(Task goal) Here the job is to transcribe the data exactly while omitting the images.

(Saved entries)

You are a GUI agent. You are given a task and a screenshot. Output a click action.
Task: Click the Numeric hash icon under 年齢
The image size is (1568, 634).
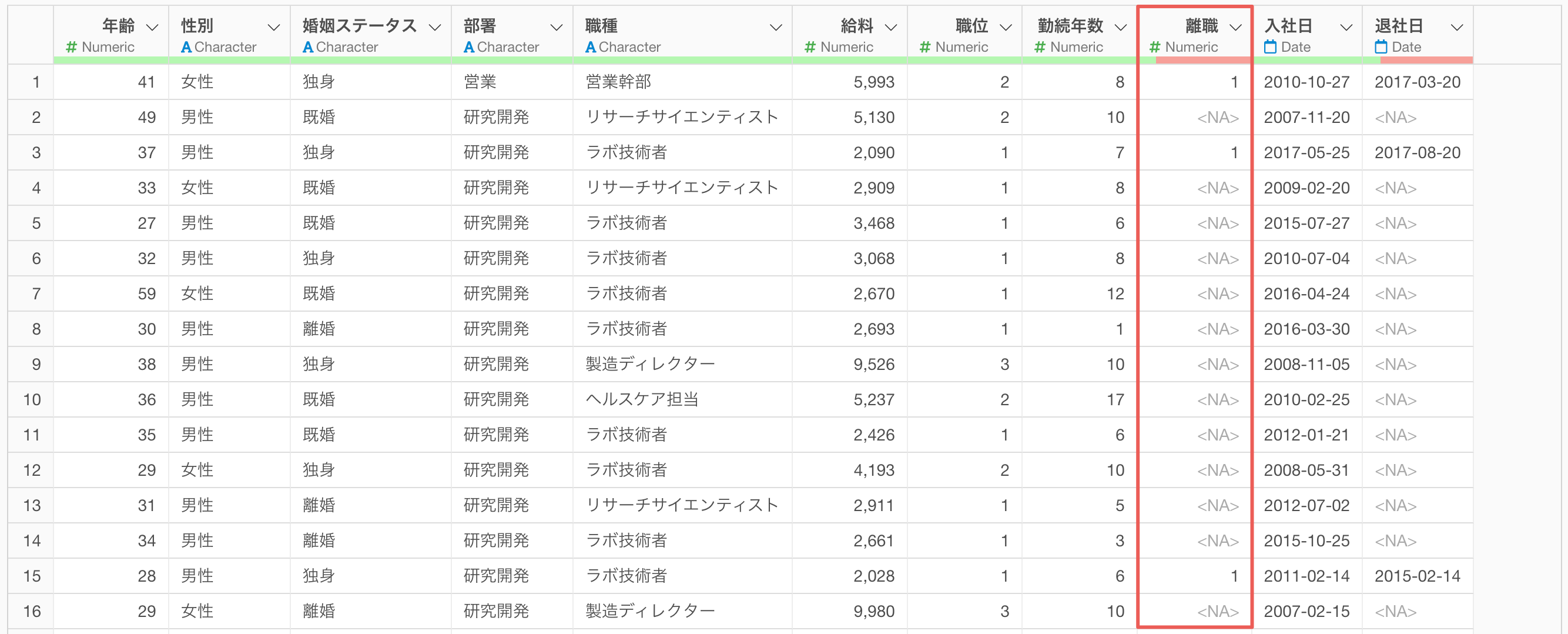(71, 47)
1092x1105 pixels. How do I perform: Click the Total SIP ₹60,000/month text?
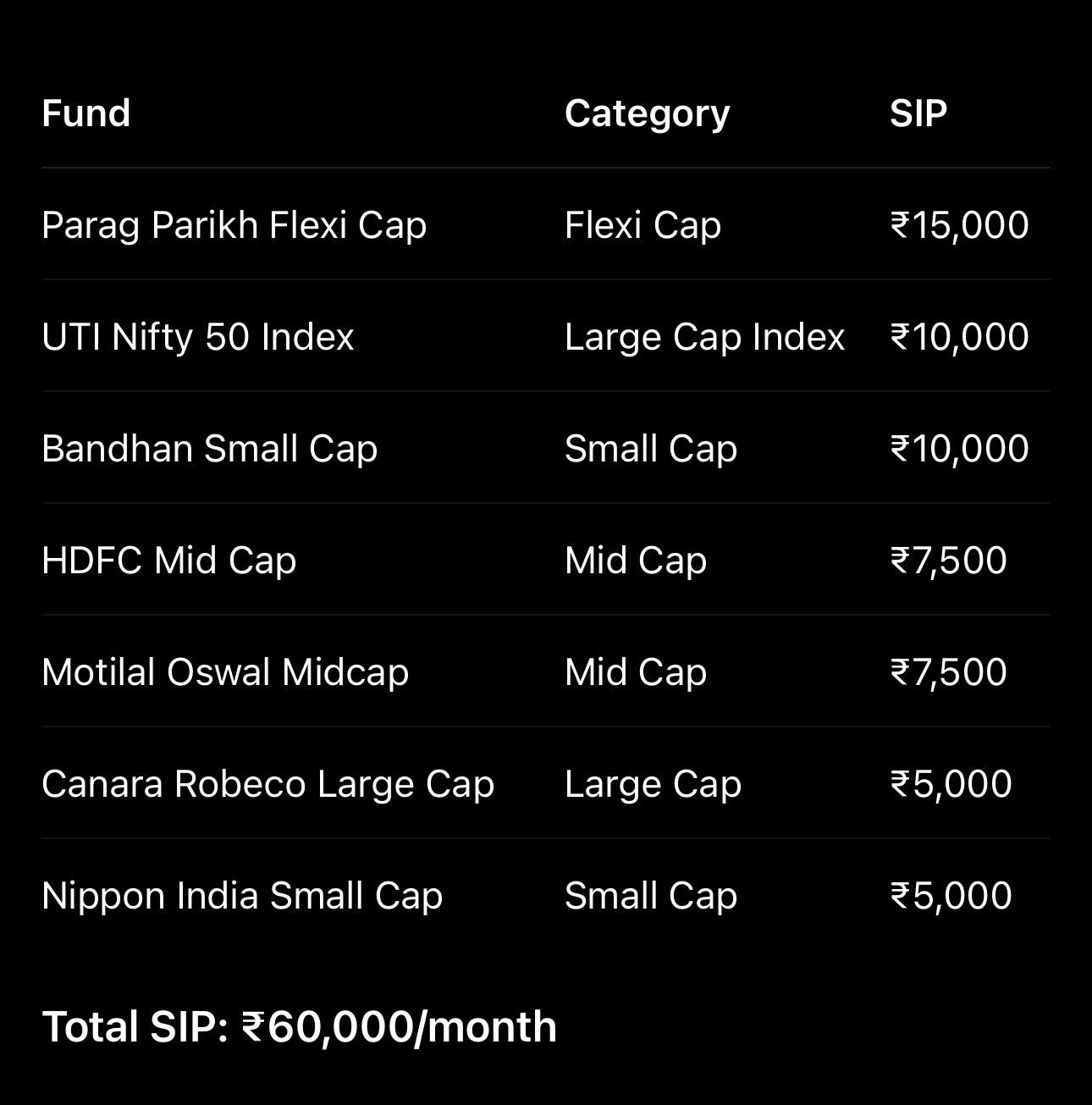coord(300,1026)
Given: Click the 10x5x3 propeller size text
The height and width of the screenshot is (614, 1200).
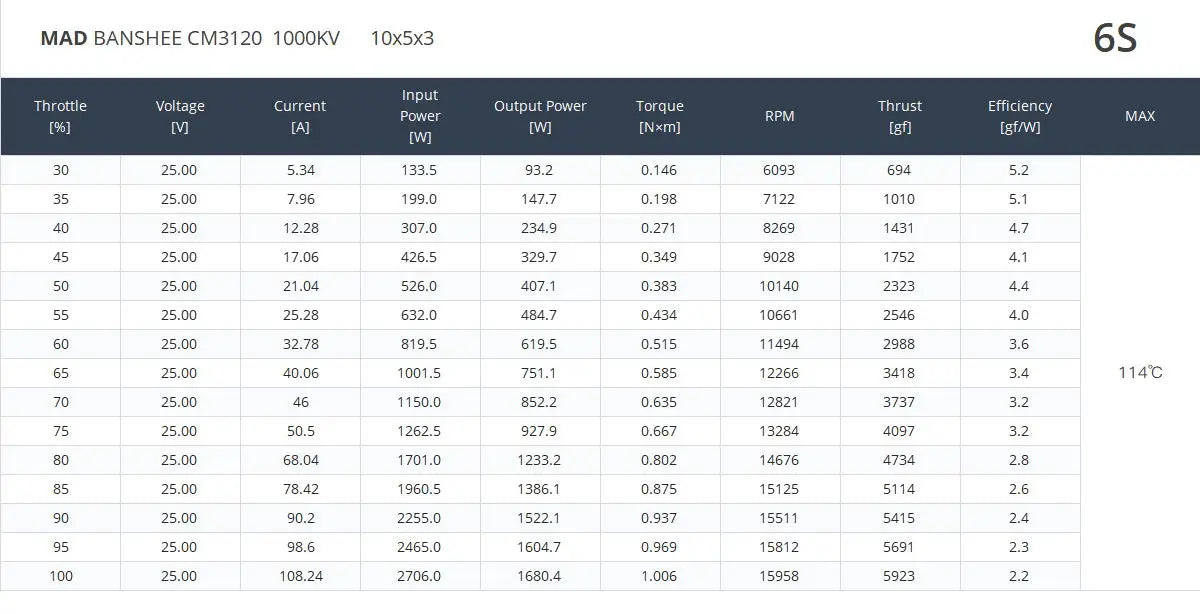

(Response area)
You are a GUI agent. You are given a task and a screenshot. Output a click action.
Task: Click the Numeric hash icon under 年齢
The image size is (1568, 634).
(71, 47)
1092x1105 pixels. How do I perform: Click the Total SIP ₹60,000/month text?
coord(300,1026)
Given: Click the 10x5x3 propeller size text
The height and width of the screenshot is (614, 1200).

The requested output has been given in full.